While some experts feel that neglectful parenting can be seen as abusive, it isn’t always the case. Some uninvolved parents still make sure to take care of the most basic needs (food, shelter, etc.), but may simply allow children to parent themselves, believing that it may be in their best interest. They may still love their children and provide emotional support, but at times are simply unable to be present and active in parenting due to mental illness or socioeconomic issues (having to work long hours and being too exhausted to do much parenting when they are at home). 

Still, whether or not it’s technically abusive, the outcomes of neglect are usually viewed as just as serious as the outcomes of abuse when it comes to a child’s self-esteem and physical health.

What influences a household’s parenting style?

A parent’s age, culture and own experience of growing up may all impact their parenting style. Other family relationships may also play a part. As parenting practices are learned and passed down, members of certain cultures often take a similar approach to others within their culture. The generation you were born in may also affect how you parent, as trends and expert recommendations shift over time with the emergence of new research.

What are the most common and effective parenting styles?

While there are four main parenting styles to choose from, the one that is most commonly used is also the most effective parenting style nowadays. Studies have shown that authoritative parenting (sometimes also referred to as gentle parenting) is now the most popular among parents, particularly among millennials and Gen Z parents. The blend of rules and routines with a warmer and more flexible approach appeals to families.

Indeed, research has found authoritative parenting to be the most effective, yielding greater academic success, more independence and even fewer mental health issues over time.

The bottom line on choosing a parenting style

It’s not wholly necessary to devour book after book about the four parenting styles.

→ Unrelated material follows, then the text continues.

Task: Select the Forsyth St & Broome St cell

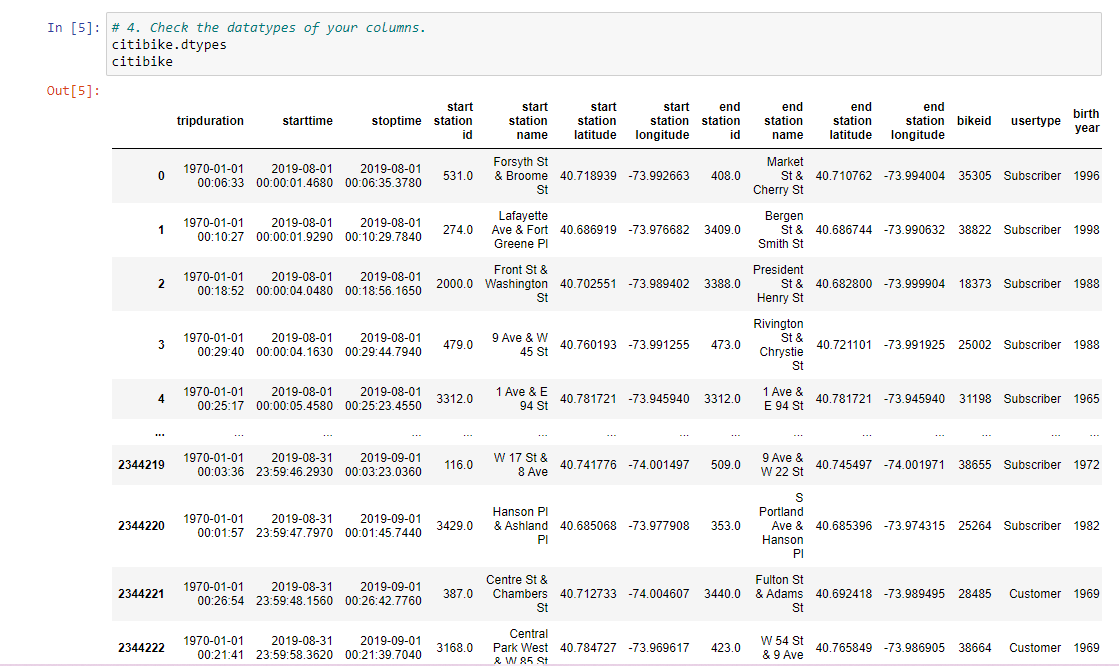Action: 522,176
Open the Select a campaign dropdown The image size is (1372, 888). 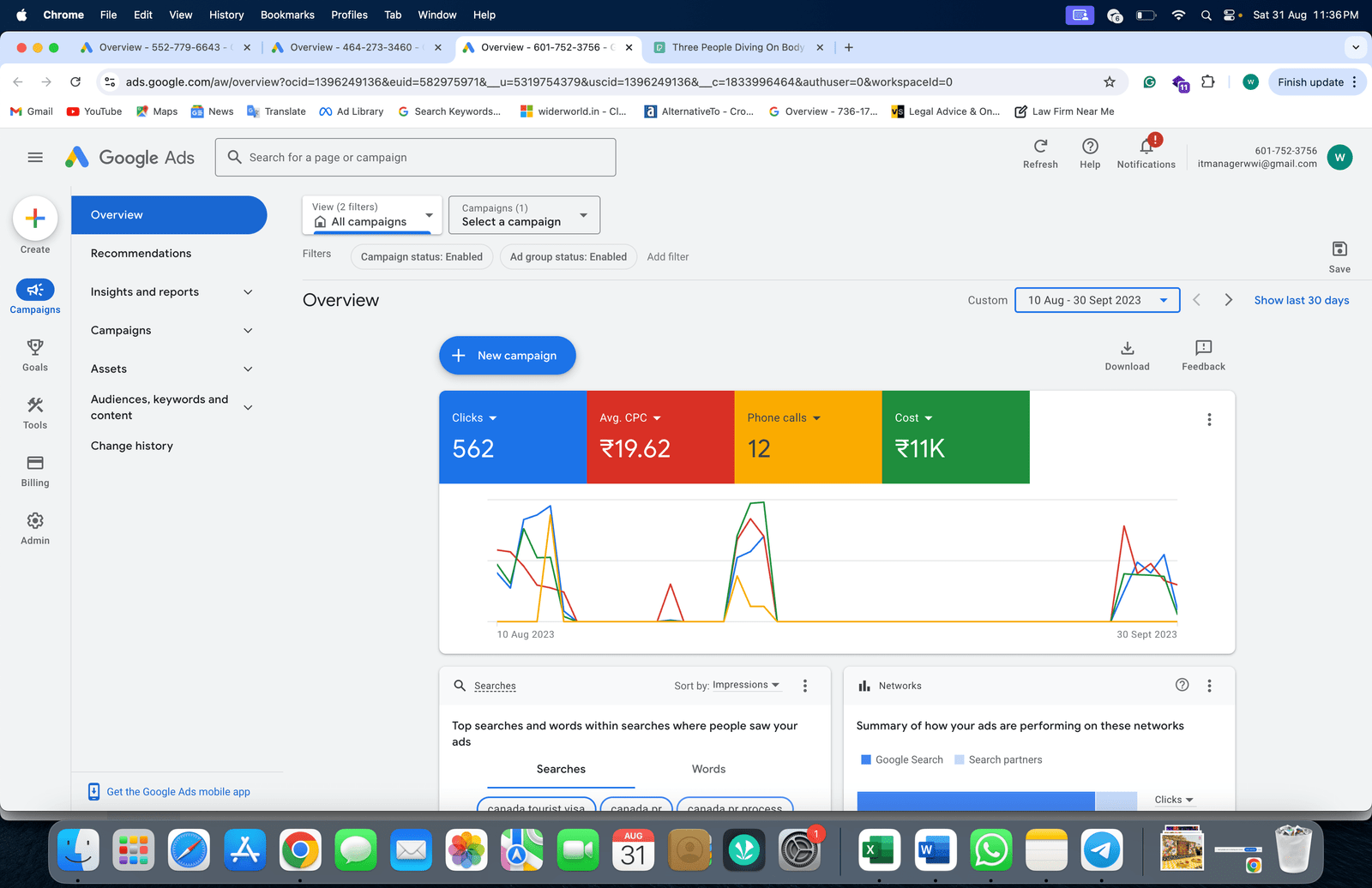(x=524, y=215)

Parents may find they naturally gravitate toward one style or another. However, it’s important that parents or caregivers broadly agree on which approach they’ll take. A lack of consistency can have a negative impact on children.

Parents may consider examining their own childhoods and experiences of growing up. Researching approaches to parenting and attending therapy can help parents avoid falling into repeating unhelpful patterns.

Above all, remember to give yourself a break if you slip up on a stressful day and veer into a style that doesn’t align with your values. As long as you are taking a healthy approach to parenting most of the time and are honest, reflective and communicative with your child, you’re taking the most important steps.

No matter how you start off your parenting journey, reflecting on your behaviours and parenting style is always beneficial for you and your family. Parenting is a marathon, not a sprint, and it’s never too late to make changes as you go along to make sure your children grow up healthy and happy.